AVX 256 instructions in JDK7?
Vladimir Kozlov
vladimir.kozlov at oracle.com
Wed Mar 27 16:28:39 PDT 2013
Ondrej, thank you for the detailed report.
So it happens because of call into native library.
I surprise that a call which is executed only once is causing this.
Question: can you build Hotspot VM if I give you changes to test?
There is place in VM where it does some resetting when calling native
methods. Executing vzeroupper at that place may fix your problem.

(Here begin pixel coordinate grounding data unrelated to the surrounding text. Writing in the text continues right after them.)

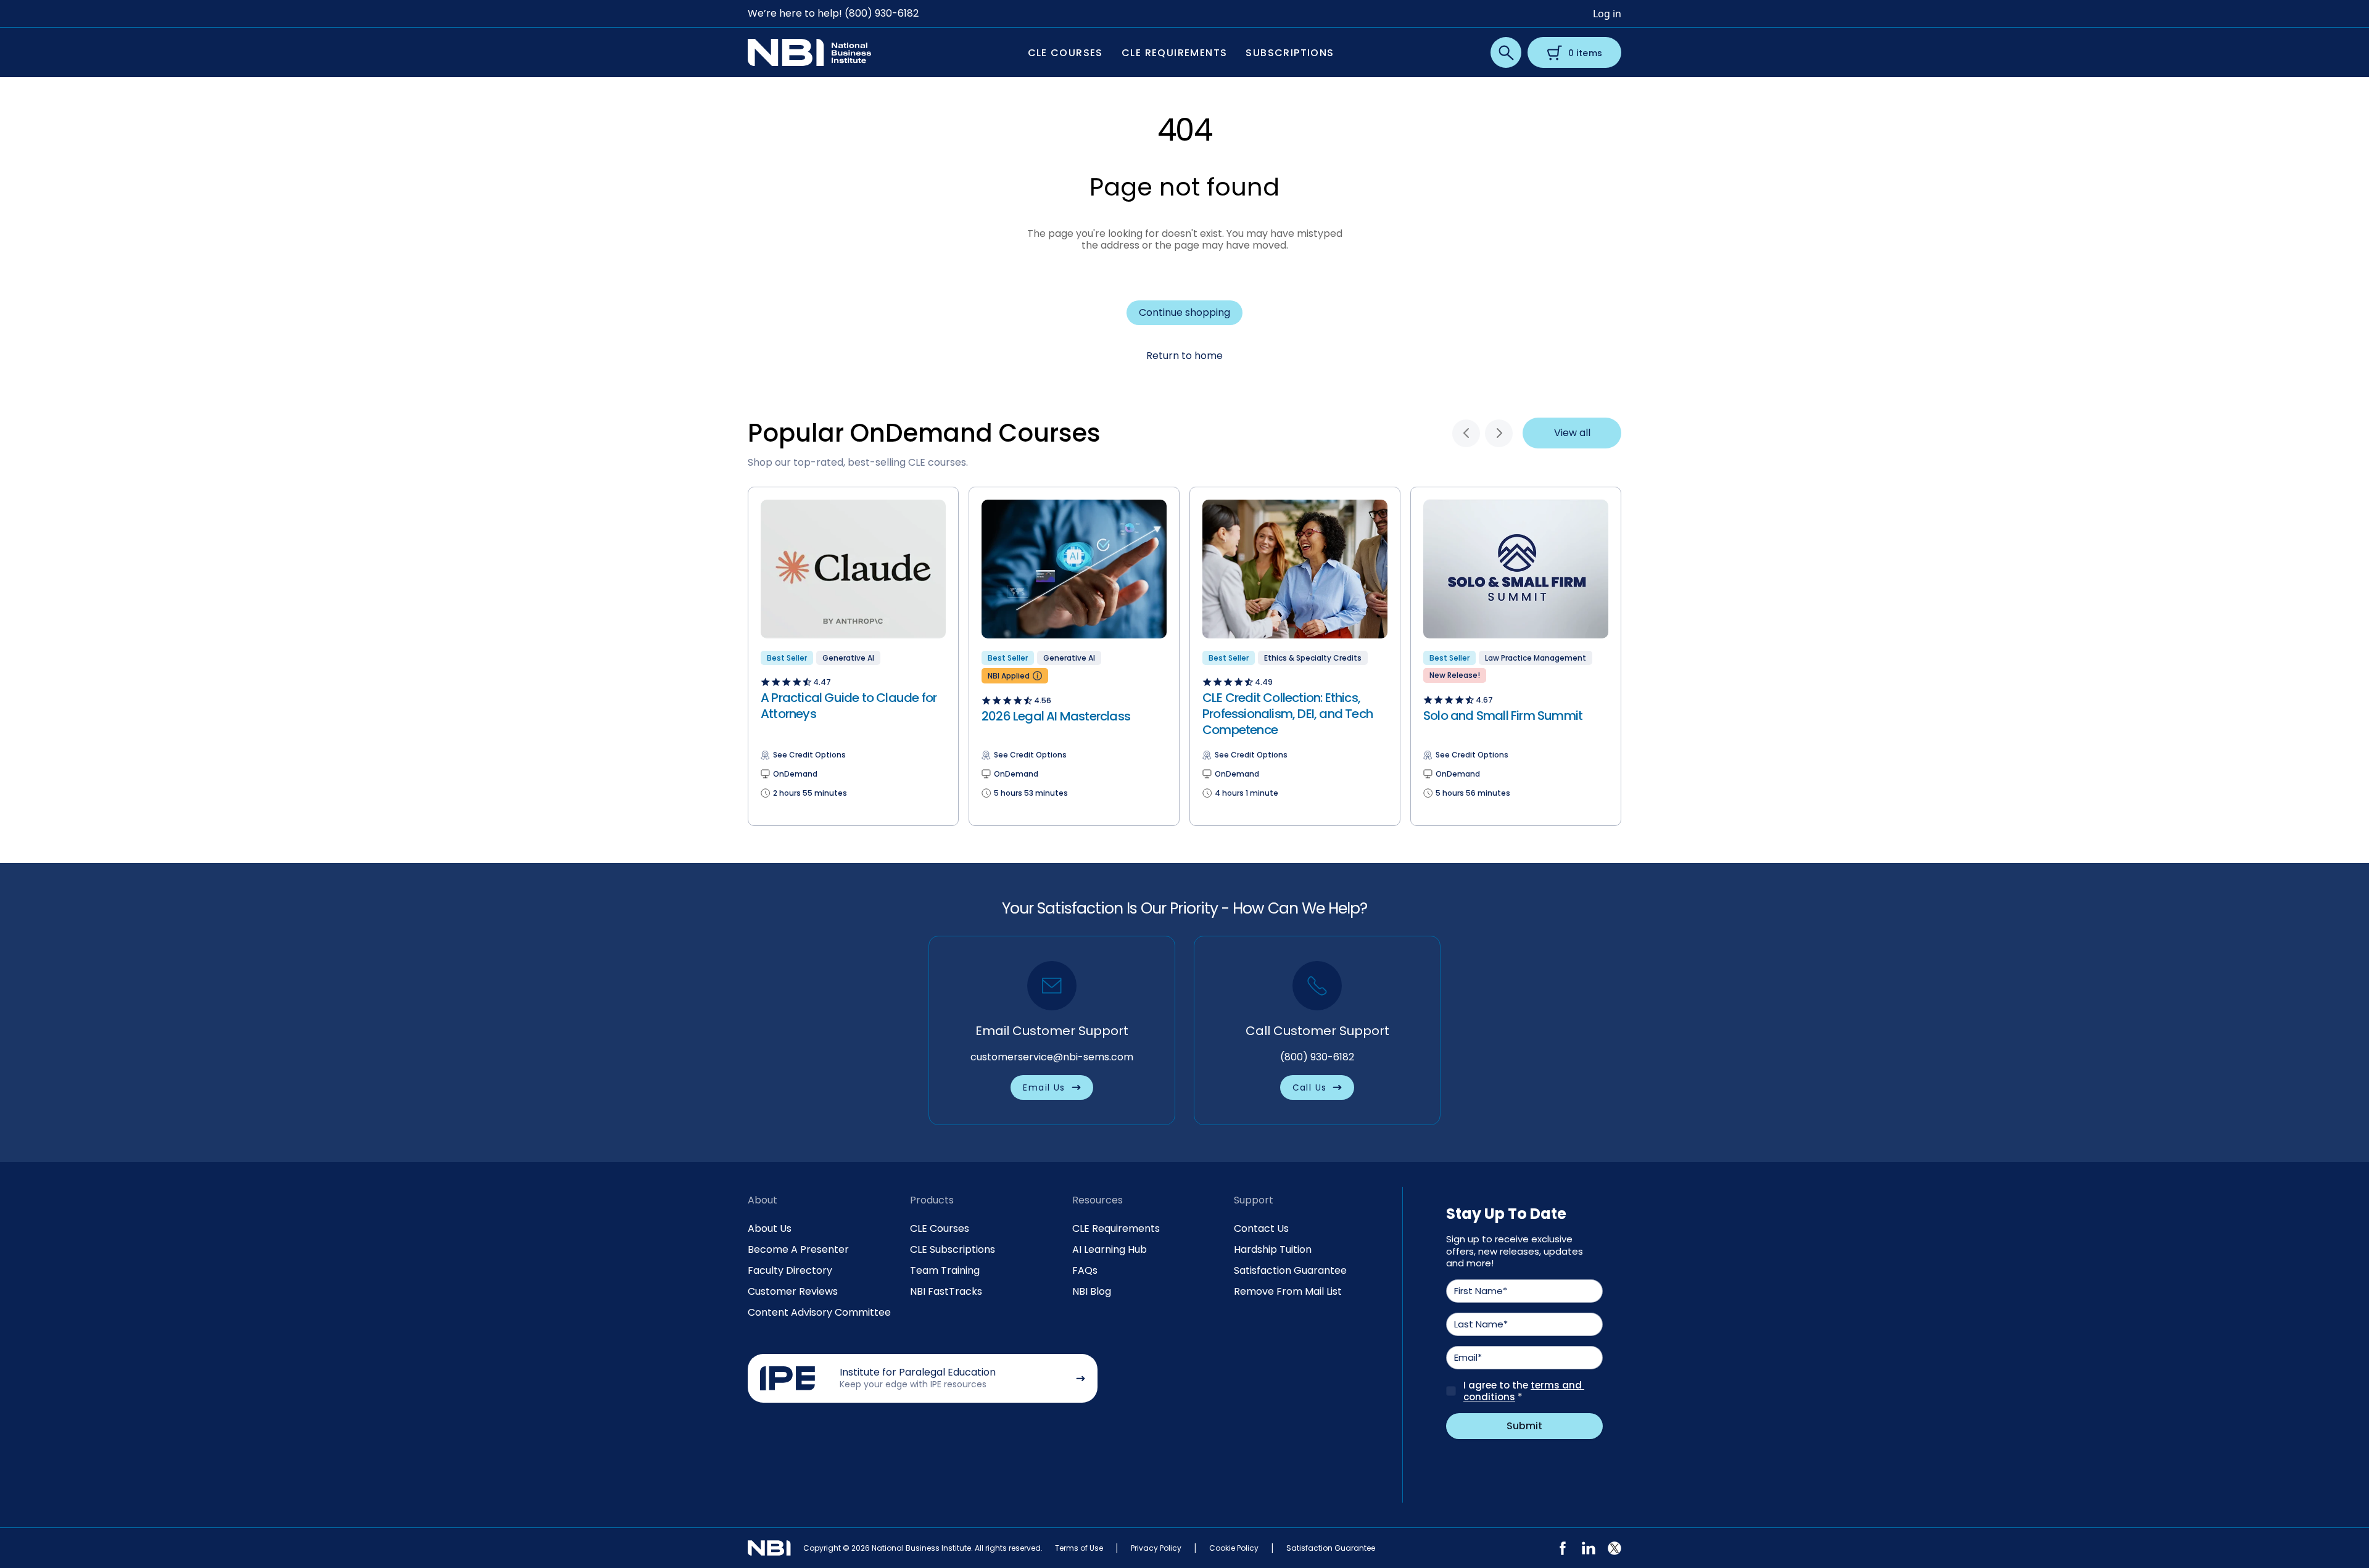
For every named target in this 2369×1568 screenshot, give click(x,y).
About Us (770, 1228)
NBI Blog (1091, 1291)
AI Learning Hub (1109, 1249)
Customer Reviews (793, 1291)
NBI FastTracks (946, 1291)
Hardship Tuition (1273, 1249)
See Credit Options (809, 755)
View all (1572, 433)
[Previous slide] (1466, 433)
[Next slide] (1499, 433)
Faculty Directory (790, 1270)
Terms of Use (1079, 1548)
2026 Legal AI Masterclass (1056, 716)
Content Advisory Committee (819, 1312)
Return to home (1184, 355)
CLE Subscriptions (952, 1249)
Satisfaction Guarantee (1290, 1270)
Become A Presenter (798, 1249)
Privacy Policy (1156, 1548)
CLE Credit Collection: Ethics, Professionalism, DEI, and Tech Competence (1287, 713)
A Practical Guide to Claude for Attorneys (848, 705)
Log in (1607, 13)
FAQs (1085, 1270)
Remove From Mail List (1288, 1291)
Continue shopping (1184, 312)
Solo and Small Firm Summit (1502, 715)
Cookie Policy (1234, 1548)
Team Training (945, 1270)
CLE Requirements (1116, 1228)
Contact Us (1261, 1228)
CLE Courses (939, 1228)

I attached patch which you can try.
Regards,
Vladimir
On 3/27/13 1:54 PM, Ondřej Perutka wrote:
> Hello again,
> I don't want to speak too soon but I think I found the problem. This
> mail is a bit longer, so first of all let me answer your questions (feel
> free to skip this part :-)).
>
> First, what java version you are experimented with?
>
>
> java version "1.7.0_09-icedtea"
> OpenJDK Runtime Environment (fedora-2.3.8.0.fc17-x86_64)
> OpenJDK 64-Bit Server VM (build 23.7-b01, mixed mode)
>
>
> Could you clarify your statement?:
>
>
> Attached is output from the Intel's Software Development Emulator and
> memory map of the emulated application. There are listed time consuming
> transitions between AVX and SSE instructions in the SDE output.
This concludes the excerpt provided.